This function is useful, for example, when you need to represent a time in a specific custom format (for example, 'YYYY-MM-DD' or 'HH:mm:ss') for display or integration.
field: Name of the field to be converted.
format: The pattern to apply.
decimal
Format: decimal(field)
Converts a field to decimal.
This function is useful, for example, when you need an explicit function call (rather than the `CAST` syntax) to define the exact precision and scale of a financial or critical numeric field.
field: Name of the field to be converted.
double
Format: Double(field)
Converts a field to double.
This function is useful, for example, when converting a raw data field to a high-precision decimal number outside of the standard `CAST` syntax.
field: Name of the field to be converted.
float
Format: Float(field)
Converts a field into a float type.
This function is useful, for example, when converting a raw data field to a single-precision floating-point number outside of the standard `CAST` syntax.
field: Name of the field to be converted.
format_number
Format: Format_number(field, decimalPlaces)
Formats a numeric field as string with specified decimal places.
This function is useful, for example, when preparing a numeric result (like a dollar amount) for presentation, ensuring a fixed number of decimal points and applying standard formatting (for example, thousand separators).
field: Name of the field to be converted.
decimalPlaces: Number of decimal places.
format_string
Format: format_string(format, args...)
Returns formatted string using printf-style format strings.
This function is useful, for example, when dynamically constructing complex strings by inserting multiple variable values into a template (like generating a structured message or URL).
field: Name of the field to be converted.
args: Arguments to format.
from_unixtime
Format: from_unixtime(unixTime, format)
Converts Unix timestamp (seconds) to formatted date string.
This function is useful, for example, when raw log or event data contains time as a numeric timestamp and you need to convert it into a human-readable date and time string.
field: Name of the field to be converted.
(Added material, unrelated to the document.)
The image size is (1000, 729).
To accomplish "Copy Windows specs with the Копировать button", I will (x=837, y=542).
format: The date and time pattern to apply.
int
Format: Int(field)
Converts a field into an integer type. This conversion can lead to a loss of precision if the number is too large or too small to be represented as an integer.
This function is useful, for example, when converting numeric fields (for example, age, count) that are currently strings or decimals into a standard whole number, without needing the massive size of a bigint.
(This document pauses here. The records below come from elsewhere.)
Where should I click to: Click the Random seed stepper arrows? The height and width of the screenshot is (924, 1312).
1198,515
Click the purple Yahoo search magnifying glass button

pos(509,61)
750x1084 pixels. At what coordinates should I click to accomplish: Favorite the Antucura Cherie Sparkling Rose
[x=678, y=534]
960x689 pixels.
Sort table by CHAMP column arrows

field: Name of the field to be converted.
to_date
Format: to_date(field, format)
Converts a string to date, optionally with format.
This function is useful, for example, when a date is stored as a custom-formatted text string (for example, 'DD/MM/YYYY') and needs to be treated as an actual date type for sorting or analysis.
field: Name of the field to be converted.
format: (Optional) The date pattern to apply.
to_timestamp
Format: to_timestamp(field, format)
Converts a string field to a timestamp field.
This function is useful, for example, when you have a string that contains both date and time (for example, '2024-06-15 14:30:00') and need to treat it as a full time-series data point.
field: Name of the field to be converted.
format: (Optional) The time pattern to apply.
try_cast
Format: try_cast(field AS dataType)
Converts a string field to a specified data type, returns NULL if conversion fails.
field: Name of the field to be converted. Field should be wrapped in back quotes (for example, `myField`).
dataType: The target data type: STRING, INT, BIGINT, DOUBLE, FLOAT, BOOLEAN, DATE, TIMESTAMP, DECIMAL, BINARY.
try_to_date
Format: try_to_date(field, format)
Converts a string field or timestamp to a date, returns NULL if conversion fail.
field: Name of the field to be converted. Field should be wrapped in back quotes (for example, `myField`).
format: (Optional) The Date format pattern (for example, 'MM-dd-yyyy' or 'dd-MM-yyyy').
try_to_timestamp
Format: try_to_timestamp(field, format)
Converts a string field to timestamp, returns NULL if conversion fails.
 
field: Name of the field to be converted. Field should be wrapped in back quotes (for example, `myField`).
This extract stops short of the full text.